An approximate eigenvalue that is not an eigenvalue

Question

Could you please help me understand why $\lambda$ in the example below is not an eigenvalue? It's easy to see that each $\lambda_n$ is an eigenvalue but I am having difficulty ascertaining that their limit is not.

Thank you in advance.

Answer 1

This answer is based on the comments of lulu :

Let $x$ be an eigenvector and $\mu$ the associated eigenvalue. If $x$ is in the span of the $e_i$s, we would have $\mu = \lambda_n$ for some $n$ and therefore $\mu\ne \lambda$.

Otherwise, since $$\mu x = \sum_{n=0}^\infty \lambda_n \langle x, e_n\rangle e_n$$ is in the closure of the span of the $e_n$, either :

• $\mu \ne0$ and $x$ is in the closure of the span of the $e_i$ in which case by continuity of $x \mapsto \langle x, e_n \rangle$, $\mu = \lambda_n$ for some $n$, therefore $\mu\ne \lambda$.

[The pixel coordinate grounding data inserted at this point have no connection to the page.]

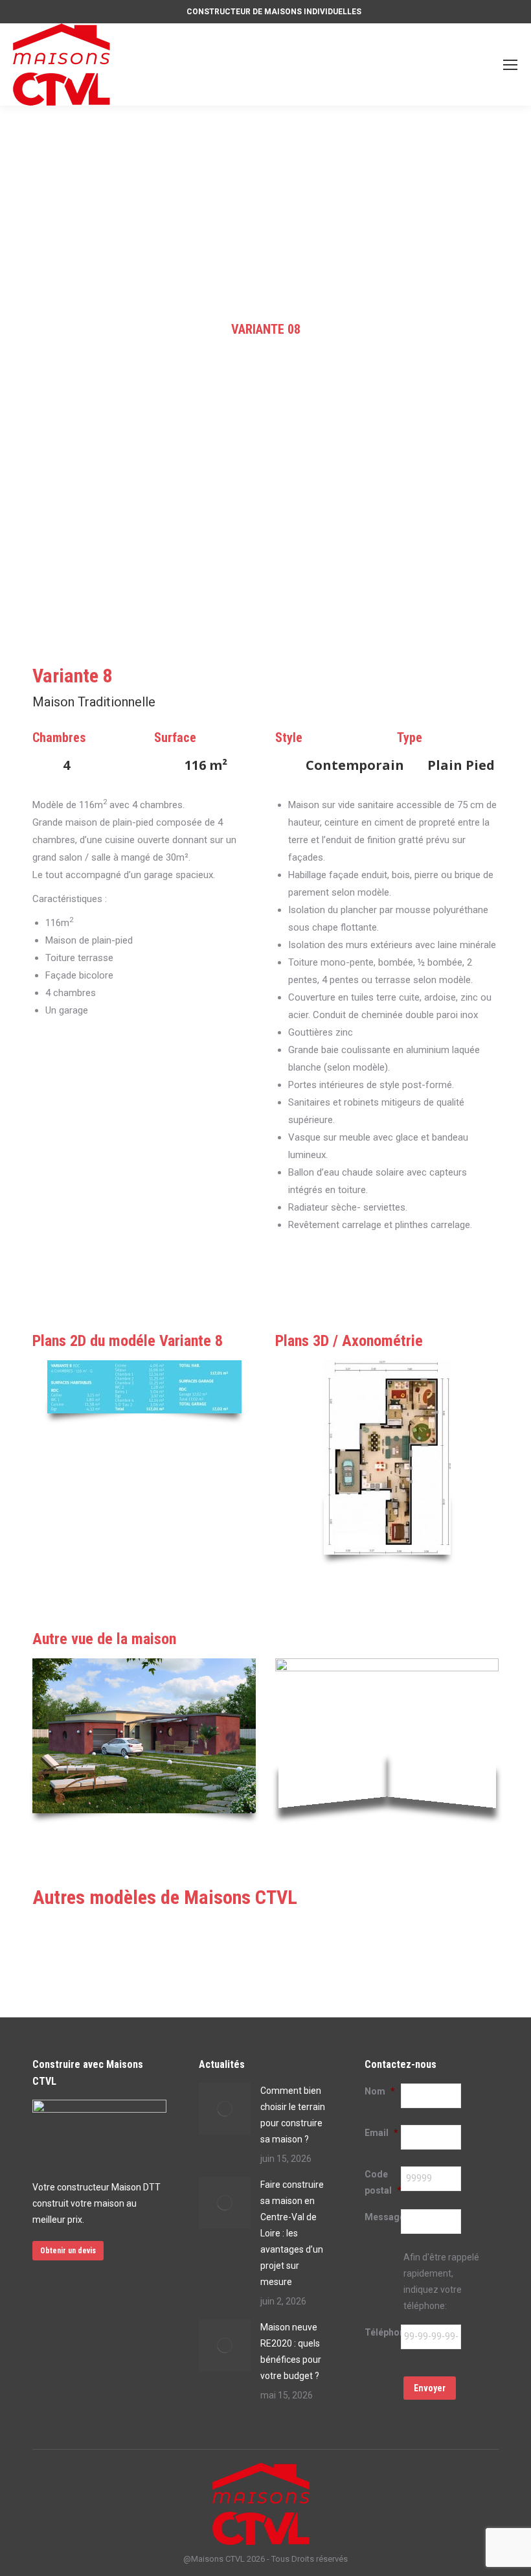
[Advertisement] (265, 203)
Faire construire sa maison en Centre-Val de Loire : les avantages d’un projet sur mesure (292, 2233)
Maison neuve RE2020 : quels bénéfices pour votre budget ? (290, 2351)
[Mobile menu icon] (510, 65)
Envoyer (430, 2388)
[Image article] (225, 2109)
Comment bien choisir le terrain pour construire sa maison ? (292, 2114)
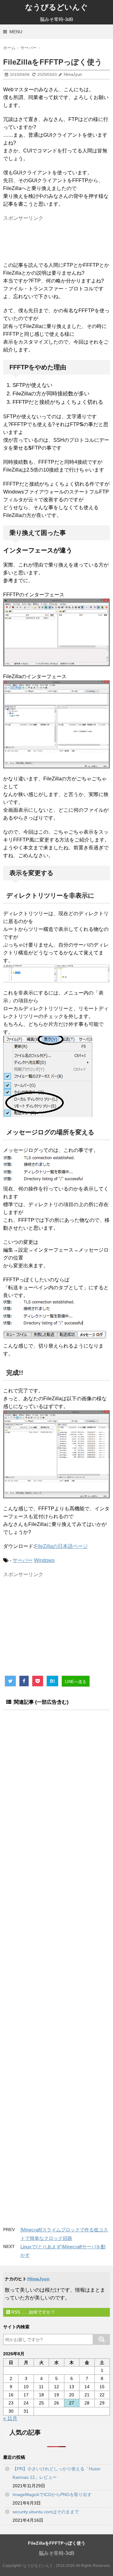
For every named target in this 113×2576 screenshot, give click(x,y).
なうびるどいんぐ (56, 7)
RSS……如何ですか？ (32, 2312)
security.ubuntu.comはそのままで (46, 2511)
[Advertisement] (56, 239)
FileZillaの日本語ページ (61, 1546)
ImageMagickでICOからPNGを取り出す (52, 2494)
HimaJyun (39, 2278)
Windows (44, 1560)
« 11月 (10, 2418)
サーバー (23, 1560)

• or $\mu =0$ in which case $\langle x, e_n\rangle =0$ for all $n$, ie $x\in Span(e_n)^{\bot}$. Thus you also need $\lambda \ne0$ or $Span(e_n)^{\bot} = \{0\}$ (that is, the $(e_n)$ being an orthonormal basis) for the statement to hold (the reverse implication being rather straightforward).